TORONTO/CHICAGO (Reuters) - Retailer Target Corp is making its first foray into an international market, taking over Canadian leases for Zellers stores owned by Hudson’s Bay Co, North America’s oldest company.
The deal sets the stage for the long-anticipated opening of the first Target-brand discount stores outside the company’s home turf. By 2014, the No. 2 U.S. discount retailer plans to operate 100 to 150 stores under its own name in Canada, where archrival Wal-Mart Stores Inc already has an extensive presence.
Target, known for its cheap but chic merchandise, will pay Hudson’s Bay about C$1.83 billion ($1.84 billion) for up to 220 of its leases and run the stores under the Zellers brand for a period of time. Hudson’s Bay, founded in 1670 as a fur trader, will continue to run the rest of the Zellers locations.
Target “had the balance sheet for some time to expand internationally,” said Wall Street Strategies analyst Brian Sozzi. “The opportunity is quite sizable for Target - they’re going in there with proven sites. It could move the needle, absolutely.”
Target, whose shares were down slightly on Thursday, also said it was looking to sell its $6.7 billion credit card receivables portfolio.
The move north will put pressure on Target’s profit at first as it invests more than C$1 billion to revamp the Zellers stores and add to profit in the first full year of operations.
It expects its Canadian stores to have similar revenue to its U.S. locations. In 2009, Target earned $2.49 billion on $65.36 billion in revenue.
Minneapolis-based Target, with more than 1,700 stores in 49 U.S. states, ranks as the second-largest discount chain in the United States, trailing Wal-Mart, the industry leader. It has built its reputation on offering a range of lower-priced clothing, housewares and other goods that appeal to more upscale American shoppers.
Wal-Mart operates 4,434 international stores, 30 more stores than it has at home. Wal-Mart already has 323 stores in Canada, where it first opened up shop in 1994.
“While the Canadians love Wal-Mart, they’ll love Target even more, I think,” said Patty Edwards, chief investment officer of Trutina Financial.
Target has considered expanding outside the United States for years but became more vocal about its plans in 2010.
Chief Executive Gregg Steinhafel told Reuters last May that Canada was a natural place to start an international expansion, pointing out that 60 percent of Canadians were familiar with the Target brand and its red-and-white bull‘s-eye logo.
The company may be interested in opening stores in other countries but has no details to announce yet, a Target spokeswoman said.
Analysts expect the company to take a couple of years after entering Canada before wading into a new market.
Before focusing on an international plan, Target likely wanted to tackle improving its U.S. operations, Edwards said. In recent years it had to fight off a push from hedge fund manager William Ackman while dealing with the impact of the recession on Americans’ spending habits.

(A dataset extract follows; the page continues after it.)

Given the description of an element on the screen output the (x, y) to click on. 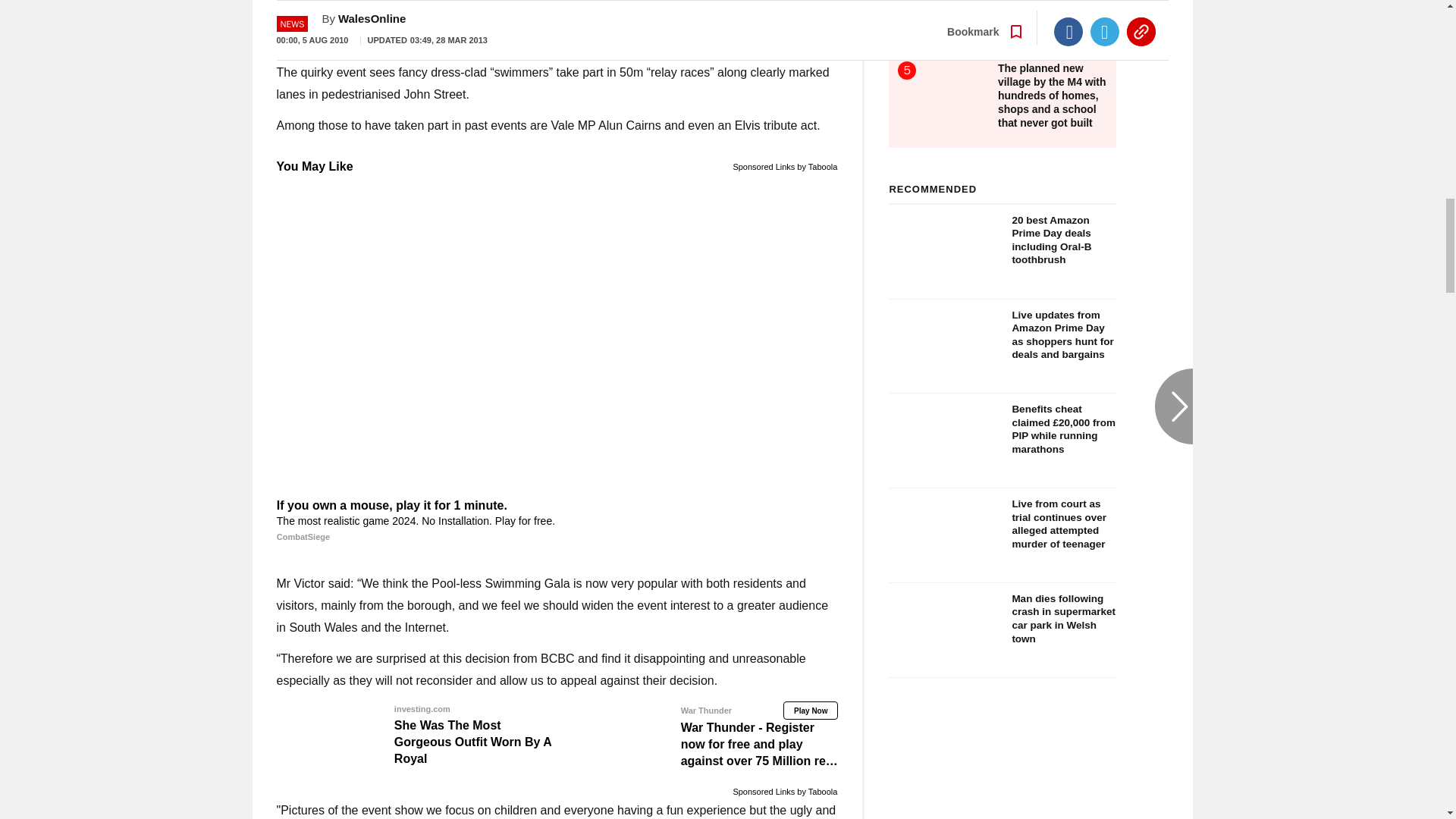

“I don’t believe the U.S. consumer is going to get that much better for a number of years,” said Edwards. “So you want to go where the money is, and frankly, the money’s in Canada.”
Canadian retailers have faced growing competition as U.S. rivals look to the relatively healthy market north of the border. Canada’s recession was shallower than that in the United States, and comparably modest retail rents have made it a logical place to expand.
Other U.S. retailers tipped to expand into Canada include Marshalls and Dick’s Sporting Goods.
Wal-Mart does not break down non-U.S. sales by country, but rang up more than $100 billion in international revenue last year.
There are 279 Zellers stores across Canada, and Hudson’s Bay said there were no plans to close the remaining stores or discontinue the Zellers brand.
“The plan is to continue to run the rest of the Zellers stores,” said spokeswoman Freda Colbourne. “There are a lot of places across the country that Target’s probably not interested in moving into, where Zellers enjoys a great presence.”
Colbourne said other retailers may want to purchase some of the remaining spaces.
Hudson’s Bay once owned 3 million square miles (7.8 million square km) of what is now Canada -- an area more than 10 times the size of Texas. It acquired the 80-year-old Zellers, its discount brand, in 1978. Walter Zeller launched the company in 1931 when he bought 14 Canadian stores from American retailer Schulte-United.
Target shares, which initially rose to $56.28, were down 13 cents at $55.22 in New York.